1) Protest politics: get involved in every campaign you possibly can against something - against climate change, against whichever imperialist war is on at the moment, against one or other evil boss exploiting a certain group of workers. Throw all your efforts into building the movements against a particular injustice of late capitalism, or in an inchoate way against "capitalism" or "the corporates".
2) Abstract propaganda: publish a newspaper or journal and conduct meetings, conferences and seminars explaining your particular "brand" of Marxist-Leninist theory as you understand it.
3) What passes for praxis: Use your popularity and contacts built up doing 1) to get an audience for 2). Recruit to your organisation.
4) An "upsurge in class struggle" will happen, one day.
5) ???
6) RRRRREVOLUTION!

Newsflash, comrades: although your intentions are sincere and noble, the above will not work and indeed has never worked. Here's why:

a) Since Marxism is the unity of theory and practice, and in the above schema the "theory" is not the distillation of the experience of practice, but of a set of pre-set attitudes and dogmas, the above is not Marxism - or, at least, it's not actually "scientific Marxism", but absolutely identical to the way in which any religious organisation attempts to gain converts by doing Good Works. Justified by a narrative that "we are in a downturn, so we can't do revolutionary politics, which only make sense in a massive upsurge", the above schema is nothing but left-wing reformist political practice sellotaped to abstract distillations of the revolutionary theory of previous eras.

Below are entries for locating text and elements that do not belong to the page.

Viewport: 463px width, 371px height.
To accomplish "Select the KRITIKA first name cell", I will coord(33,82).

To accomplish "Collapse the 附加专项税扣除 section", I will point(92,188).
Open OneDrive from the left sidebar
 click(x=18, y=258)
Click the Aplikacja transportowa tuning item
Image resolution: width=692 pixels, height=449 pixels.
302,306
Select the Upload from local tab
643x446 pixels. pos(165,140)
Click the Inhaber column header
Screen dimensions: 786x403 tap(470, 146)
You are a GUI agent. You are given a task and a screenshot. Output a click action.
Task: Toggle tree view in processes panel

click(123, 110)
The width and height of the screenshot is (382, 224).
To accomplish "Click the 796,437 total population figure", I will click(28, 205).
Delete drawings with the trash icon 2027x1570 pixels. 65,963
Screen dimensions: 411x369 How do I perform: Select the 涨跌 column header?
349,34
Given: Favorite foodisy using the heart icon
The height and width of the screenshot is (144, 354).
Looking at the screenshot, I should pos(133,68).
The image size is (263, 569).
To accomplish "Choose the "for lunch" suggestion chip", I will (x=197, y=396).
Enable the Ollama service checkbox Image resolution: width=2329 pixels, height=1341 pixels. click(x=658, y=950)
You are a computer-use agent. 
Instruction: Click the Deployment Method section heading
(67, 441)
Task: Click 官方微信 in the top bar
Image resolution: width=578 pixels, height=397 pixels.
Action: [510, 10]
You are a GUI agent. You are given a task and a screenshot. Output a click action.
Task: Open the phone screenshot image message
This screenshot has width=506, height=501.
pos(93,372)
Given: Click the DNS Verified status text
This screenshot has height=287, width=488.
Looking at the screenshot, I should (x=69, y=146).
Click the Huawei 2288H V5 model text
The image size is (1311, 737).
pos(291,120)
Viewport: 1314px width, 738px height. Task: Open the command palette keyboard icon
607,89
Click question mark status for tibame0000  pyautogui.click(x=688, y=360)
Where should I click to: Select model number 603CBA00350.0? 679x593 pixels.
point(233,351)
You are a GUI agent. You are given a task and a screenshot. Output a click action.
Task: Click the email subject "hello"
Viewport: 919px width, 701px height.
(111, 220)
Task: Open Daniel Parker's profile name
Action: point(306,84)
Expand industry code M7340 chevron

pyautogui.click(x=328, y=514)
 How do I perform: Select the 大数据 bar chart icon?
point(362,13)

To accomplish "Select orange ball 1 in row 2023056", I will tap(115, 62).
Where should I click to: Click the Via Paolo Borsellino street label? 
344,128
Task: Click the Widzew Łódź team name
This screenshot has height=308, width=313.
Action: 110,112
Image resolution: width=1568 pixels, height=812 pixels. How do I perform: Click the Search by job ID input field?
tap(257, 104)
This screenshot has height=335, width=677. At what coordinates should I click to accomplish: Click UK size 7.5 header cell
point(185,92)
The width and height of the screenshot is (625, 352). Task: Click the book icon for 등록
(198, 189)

In this way, the theory is actually cordoned off from the practice, and ceases to be living.
b) A sect, no matter how large, has never developed into a mass party. Not never. The Bolsheviks were a mass party founded by a sect in an unprecedented revolutionary period - not exactly the same thing. Let's put it this way - readers of this blog, imagine the biggest and most successful Marxist mega-sect in your country. Then, imagine a 1917-style total breakdown of your country's social order. Can you imagine the mega-sect becoming the leadership of a mass movement for a new order? I am willing to predict that the prospect either makes you nauseous with horror or with uncontrollable laughter.

Of course, the schema above is perfectly good if your actual goal is to build a sect, because you like being in/leading a small religious group of people who share your version of The Truth. It's a good lifestyle, insofar as lifestyles go, and people in sects do plenty of good work. But their sect will not ever, ever, become the organic leadership of a mass movement that they dream of. At best, they will end up jumping on the mass movement once it's already gotten going and may play a decent role, but we are more ambitious than that.

Of course you can't play revolutionary politics in a non-revolutionary era. But you can engage in transitional politics wherever and whenever you are. Revolutionary theory is only useful in the everyday in the sense that it offers a road to transitional theory united intimately with transitional practice.